§ What is needed:
Exactly the lines from the opening of the data through the line containing "Given: Select Create a new group" should be reproduced, please, with nothing added.

§ Extracted records:

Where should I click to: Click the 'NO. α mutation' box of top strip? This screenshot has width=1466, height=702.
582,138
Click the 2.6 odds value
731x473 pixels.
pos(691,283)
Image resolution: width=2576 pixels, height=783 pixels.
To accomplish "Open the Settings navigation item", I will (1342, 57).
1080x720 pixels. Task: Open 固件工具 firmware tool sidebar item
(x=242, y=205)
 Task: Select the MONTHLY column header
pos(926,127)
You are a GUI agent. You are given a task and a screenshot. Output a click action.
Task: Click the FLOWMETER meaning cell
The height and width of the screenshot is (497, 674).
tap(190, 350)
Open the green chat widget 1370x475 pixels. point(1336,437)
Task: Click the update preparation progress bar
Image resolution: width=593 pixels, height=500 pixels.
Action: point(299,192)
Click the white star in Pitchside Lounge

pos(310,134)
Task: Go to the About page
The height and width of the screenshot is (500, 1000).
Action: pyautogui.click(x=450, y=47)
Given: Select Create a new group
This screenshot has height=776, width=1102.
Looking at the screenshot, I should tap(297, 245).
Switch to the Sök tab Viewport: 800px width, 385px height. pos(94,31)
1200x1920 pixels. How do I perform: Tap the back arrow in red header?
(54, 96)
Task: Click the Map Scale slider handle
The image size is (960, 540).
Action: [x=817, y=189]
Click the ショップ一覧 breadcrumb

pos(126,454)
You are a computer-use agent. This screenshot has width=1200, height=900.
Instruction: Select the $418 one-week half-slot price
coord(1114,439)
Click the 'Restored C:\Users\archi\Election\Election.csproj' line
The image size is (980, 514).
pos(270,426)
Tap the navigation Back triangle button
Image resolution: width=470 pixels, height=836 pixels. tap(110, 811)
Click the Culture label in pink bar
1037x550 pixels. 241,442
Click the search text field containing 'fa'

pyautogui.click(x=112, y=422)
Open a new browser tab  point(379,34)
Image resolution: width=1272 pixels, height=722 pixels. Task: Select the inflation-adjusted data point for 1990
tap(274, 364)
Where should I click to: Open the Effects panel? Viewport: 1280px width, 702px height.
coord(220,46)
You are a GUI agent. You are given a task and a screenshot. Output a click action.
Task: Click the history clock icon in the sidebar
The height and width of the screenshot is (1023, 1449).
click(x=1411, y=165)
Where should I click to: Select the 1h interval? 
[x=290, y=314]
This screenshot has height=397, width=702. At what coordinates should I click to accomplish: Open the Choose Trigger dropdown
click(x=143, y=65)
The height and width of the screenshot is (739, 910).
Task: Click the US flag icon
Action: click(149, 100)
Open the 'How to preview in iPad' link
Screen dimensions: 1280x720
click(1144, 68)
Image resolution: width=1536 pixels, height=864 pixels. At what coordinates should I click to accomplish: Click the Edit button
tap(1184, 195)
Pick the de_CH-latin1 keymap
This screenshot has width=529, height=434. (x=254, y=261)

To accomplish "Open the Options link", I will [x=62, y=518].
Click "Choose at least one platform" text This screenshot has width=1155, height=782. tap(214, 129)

§ Output for this task:
Where should I click to: Click the 'NO. α mutation' box of top strip? This screenshot has width=1466, height=702.
582,138
Click the 2.6 odds value
731x473 pixels.
pos(691,283)
Image resolution: width=2576 pixels, height=783 pixels.
To accomplish "Open the Settings navigation item", I will (1342, 57).
1080x720 pixels. Task: Open 固件工具 firmware tool sidebar item
(x=242, y=205)
 Task: Select the MONTHLY column header
pos(926,127)
You are a GUI agent. You are given a task and a screenshot. Output a click action.
Task: Click the FLOWMETER meaning cell
The height and width of the screenshot is (497, 674).
tap(190, 350)
Open the green chat widget 1370x475 pixels. point(1336,437)
Task: Click the update preparation progress bar
Image resolution: width=593 pixels, height=500 pixels.
Action: point(299,192)
Click the white star in Pitchside Lounge

pos(310,134)
Task: Go to the About page
The height and width of the screenshot is (500, 1000).
Action: pyautogui.click(x=450, y=47)
Given: Select Create a new group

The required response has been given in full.